There is, for example, a fountain that I wrote about, a kind of landmark for Tori (my main character, Victorine Farrenc) and a street that I’ve described several times. Now I have to find something that is its equivalent and adjust my description to fit some version of the facts. That’s one of my plans. Another is to describe the Square d’Orleans, where Georges Sand lived. The buildings aren’t open, but the square is, and there’s action in my book that takes place outside Sand’s home, on the street and in that square. That’s the kind of research I have in mind. But I’ve also learned where Louise Farrenc’s original manuscripts (Tori’s mother was a composer) are housed, and where Chopin’s original manuscripts are—in fact there’s a museum called Salon de Chopin that I’ll be visiting. There’s also a museum dedicated to Delacroix and one of Victor Hugo’s homes is a museum.

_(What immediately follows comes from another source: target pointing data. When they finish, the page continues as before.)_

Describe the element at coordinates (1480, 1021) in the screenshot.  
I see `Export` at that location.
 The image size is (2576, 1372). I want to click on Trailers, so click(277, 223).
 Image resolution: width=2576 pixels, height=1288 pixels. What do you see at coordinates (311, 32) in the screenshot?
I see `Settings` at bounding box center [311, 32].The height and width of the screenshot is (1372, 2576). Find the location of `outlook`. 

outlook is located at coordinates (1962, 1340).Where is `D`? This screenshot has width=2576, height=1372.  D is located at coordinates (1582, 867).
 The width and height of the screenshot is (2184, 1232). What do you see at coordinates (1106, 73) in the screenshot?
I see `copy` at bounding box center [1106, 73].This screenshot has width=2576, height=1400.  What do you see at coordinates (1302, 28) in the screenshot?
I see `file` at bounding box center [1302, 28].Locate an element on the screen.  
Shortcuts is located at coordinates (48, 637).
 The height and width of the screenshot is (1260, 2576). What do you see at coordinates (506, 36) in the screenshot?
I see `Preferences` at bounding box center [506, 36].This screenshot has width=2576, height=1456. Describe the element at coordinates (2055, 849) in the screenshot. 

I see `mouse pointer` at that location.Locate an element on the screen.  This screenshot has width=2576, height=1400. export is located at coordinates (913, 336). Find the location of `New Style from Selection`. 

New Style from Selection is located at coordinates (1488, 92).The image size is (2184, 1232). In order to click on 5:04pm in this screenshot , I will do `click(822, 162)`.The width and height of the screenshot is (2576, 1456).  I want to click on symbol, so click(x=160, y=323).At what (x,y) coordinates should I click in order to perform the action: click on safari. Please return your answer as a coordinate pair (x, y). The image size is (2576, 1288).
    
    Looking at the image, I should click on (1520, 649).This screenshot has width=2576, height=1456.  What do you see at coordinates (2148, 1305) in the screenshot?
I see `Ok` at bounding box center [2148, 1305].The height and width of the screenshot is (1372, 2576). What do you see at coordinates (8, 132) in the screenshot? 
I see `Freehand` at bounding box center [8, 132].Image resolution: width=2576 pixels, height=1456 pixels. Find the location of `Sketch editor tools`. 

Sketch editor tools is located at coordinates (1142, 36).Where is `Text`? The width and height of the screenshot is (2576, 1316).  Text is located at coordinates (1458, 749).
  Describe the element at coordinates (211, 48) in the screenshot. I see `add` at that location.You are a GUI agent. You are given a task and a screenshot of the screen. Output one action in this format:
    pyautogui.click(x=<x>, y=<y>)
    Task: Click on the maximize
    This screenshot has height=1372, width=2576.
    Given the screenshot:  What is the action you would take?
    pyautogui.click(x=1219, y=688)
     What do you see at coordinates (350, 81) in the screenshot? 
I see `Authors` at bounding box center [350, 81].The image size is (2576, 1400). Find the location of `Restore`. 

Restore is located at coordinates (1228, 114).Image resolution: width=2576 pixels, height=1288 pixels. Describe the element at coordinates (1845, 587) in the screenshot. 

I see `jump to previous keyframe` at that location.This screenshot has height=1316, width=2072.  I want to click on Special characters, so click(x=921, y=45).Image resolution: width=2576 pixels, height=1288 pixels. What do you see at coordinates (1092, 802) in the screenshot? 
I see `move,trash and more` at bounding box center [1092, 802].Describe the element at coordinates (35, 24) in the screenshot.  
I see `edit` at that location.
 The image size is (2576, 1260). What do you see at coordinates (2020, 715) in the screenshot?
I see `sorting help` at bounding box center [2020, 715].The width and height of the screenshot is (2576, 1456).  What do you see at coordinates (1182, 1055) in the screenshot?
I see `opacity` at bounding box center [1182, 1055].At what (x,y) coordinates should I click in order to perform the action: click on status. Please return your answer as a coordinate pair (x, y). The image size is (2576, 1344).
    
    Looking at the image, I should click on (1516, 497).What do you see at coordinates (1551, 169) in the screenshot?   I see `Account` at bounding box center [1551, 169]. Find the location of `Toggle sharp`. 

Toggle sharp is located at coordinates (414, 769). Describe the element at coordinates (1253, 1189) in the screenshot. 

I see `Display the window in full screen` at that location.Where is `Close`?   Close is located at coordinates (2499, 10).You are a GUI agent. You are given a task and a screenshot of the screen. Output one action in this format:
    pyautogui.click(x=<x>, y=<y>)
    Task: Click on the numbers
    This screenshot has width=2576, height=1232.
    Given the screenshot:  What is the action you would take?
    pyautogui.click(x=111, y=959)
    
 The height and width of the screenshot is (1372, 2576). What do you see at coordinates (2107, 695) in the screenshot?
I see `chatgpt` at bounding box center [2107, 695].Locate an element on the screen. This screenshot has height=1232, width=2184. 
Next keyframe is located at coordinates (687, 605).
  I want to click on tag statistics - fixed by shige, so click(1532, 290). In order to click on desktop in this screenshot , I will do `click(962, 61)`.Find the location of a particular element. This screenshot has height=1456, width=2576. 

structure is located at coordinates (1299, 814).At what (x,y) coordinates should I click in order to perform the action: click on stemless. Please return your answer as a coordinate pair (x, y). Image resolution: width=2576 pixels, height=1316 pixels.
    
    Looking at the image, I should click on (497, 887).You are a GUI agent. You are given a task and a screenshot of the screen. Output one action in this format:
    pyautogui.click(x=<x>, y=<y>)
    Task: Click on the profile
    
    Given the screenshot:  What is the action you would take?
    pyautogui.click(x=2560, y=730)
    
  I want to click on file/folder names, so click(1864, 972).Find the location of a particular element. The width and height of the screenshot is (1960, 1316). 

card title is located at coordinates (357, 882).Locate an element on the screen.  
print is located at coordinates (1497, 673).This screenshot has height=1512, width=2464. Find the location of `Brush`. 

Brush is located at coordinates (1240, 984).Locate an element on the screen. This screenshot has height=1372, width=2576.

Hugo was living in this particular home in 1848, the next major stopping point in my novel, the part I’m about to write. I’ve started thinking that I’m going to brave the obvious, and include Hugo. I’ve been intimidated by the idea because he’s such a huge character, but now I’m thinking that my girl, Tori, is going to find her way to his home… I’m working over the logical progression that will lead to this in my mind even now. I’ve wanted to include a 1830 piece of theatre that Hugo wrote and produced, called Hernani, one of the most significant milestones, marking the “beginning” of Romanticism in Paris. It parallels Hair in the 1960s in many ways, including the wild, “hippie” dress of Hugo’s fans. So, it seems important to get it into the story. I haven’t know how, and I still don’t, but I feel it brewing.